Diversas falhas e insuficiências detetadas
«Foram ainda identificadas insuficiências nos mecanismos de supervisão, acompanhamento e controlo interno, bem como falhas na articulação institucional com entidades parceiras», esclareceu a ULS. Perante os riscos legais, financeiros e reputacionais apurados, e considerando que a formação profissional não integra as competências nucleares do departamento de Saúde Mental, a ULS de Coimbra aprovou o encerramento do serviço em 18 de dezembro do ano passado com efeitos a partir de 31 de dezembro. A ULS de Coimbra esclareceu, no entanto, «que esta decisão não implica o encerramento da Unidade de Reabilitação em Saúde Mental nem a interrupção do acompanhamento clínico, terapêutico e psicossocial dos utentes, incidindo exclusivamente sobre a vertente formativa».
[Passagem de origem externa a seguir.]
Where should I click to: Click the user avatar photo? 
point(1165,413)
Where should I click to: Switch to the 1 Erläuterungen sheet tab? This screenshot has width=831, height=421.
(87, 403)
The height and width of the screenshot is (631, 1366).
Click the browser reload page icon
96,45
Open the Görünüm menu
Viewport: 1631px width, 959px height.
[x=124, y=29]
Encaminhamento acompanhado
Ao Diário de Coimbra foi adiantado que os utentes desta unidade ficaram assim, de forma repentina e sem aviso prévio, sem qualquer resposta, todavia, a ULS rejeita essa ideia.
«Está a ser assegurado o encaminhamento acompanhado para entidades externas certificadas, em articulação com os serviços da área social e do emprego, promovendo a integração comunitária e a reabilitação psicossocial», lê-se ainda na mesma resposta enviada.
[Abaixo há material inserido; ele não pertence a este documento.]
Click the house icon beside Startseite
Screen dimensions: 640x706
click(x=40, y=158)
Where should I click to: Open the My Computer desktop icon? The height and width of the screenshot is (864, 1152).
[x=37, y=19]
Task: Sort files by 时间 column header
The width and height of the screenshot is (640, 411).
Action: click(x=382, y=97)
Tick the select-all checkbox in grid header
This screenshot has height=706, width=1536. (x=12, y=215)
Já no que diz respeito ao apuramento de responsabilidades, «foi instaurado um processo de inquérito para averiguar eventuais infrações disciplinares associadas ao início e desenvolvimento das atividades formativas. O processo foi arquivado após se concluir não existirem responsabilidades disciplinares imputáveis aos trabalhadores envolvidos».
A ULS de Coimbra referiu ainda que reforçou, entretanto, «os mecanismos de controlo interno e validação de projetos, reiterando o compromisso com a legalidade, a boa gestão dos recursos públicos e a proteção das pessoas com doença mental».